Graduate Profile: 10 years on
Sam Jackson graduated from Liverpool in 2002 with a BA in German, and is currently working as a senior consultant at the leading public relations firm Burson-Marstelle in Geneva. He recently got in touch with Languages at Liverpool to explain how his degree has helped to shape his career over the past decade. As Sam says, a degree in German was ‘much more than just a language’.
Despite the fact that the German department is no longer in my immediate past, I think it has had a clear influence on where I am and what I do these days.
After completing my degree, I began my career with a position that used my German language skills, working for a research company in Germany. A couple of years later I was running a team which provided support to a number of countries in six languages. When I left this job it was almost the last contact I would have with anything relevant to my degree title, but a German degree equipped me with much more than just an ability to speak a foreign language.

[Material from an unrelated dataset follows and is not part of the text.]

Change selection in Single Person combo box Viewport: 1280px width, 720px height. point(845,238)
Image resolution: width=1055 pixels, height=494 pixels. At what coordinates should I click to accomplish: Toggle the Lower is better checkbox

Though my title of my degree was German, it covered a huge variety of topics, from contemporary diplomacy to writing in the Vormärz, and demanded we have a command of the subjects that was both broad and deep. Studying in this way made serious demands on our analytical and critical thinking skills, and instilled in me a confidence to take on new challenges by understanding both broad context and specific detail. I still use the skills I developed at Liverpool to do this in my career today.
These days my family and I are based in Geneva, which presents only the occasional opportunity to speak German, but offers myriad opportunities to butcher the French language. I work as a senior consultant at the global public relations firm Burson-Marsteller, and our clients include many multinational corporations and international organisations of the type you find in Geneva, and all over Switzerland. My area of expertise is in understanding what they do, and helping them to translate this into messages and communications that resonate with their audiences.
Ten years down the line, the range and diversity of challenges I faced in my degree, whether it was reading E.T.A. Hoffmann’s Der Sandmann, a book I love, or getting into the detail of German reunification, helped me to develop many of the skills I use every day to serve my clients. My time in the German section at Liverpool remains an important and relevant foundation of where I am today.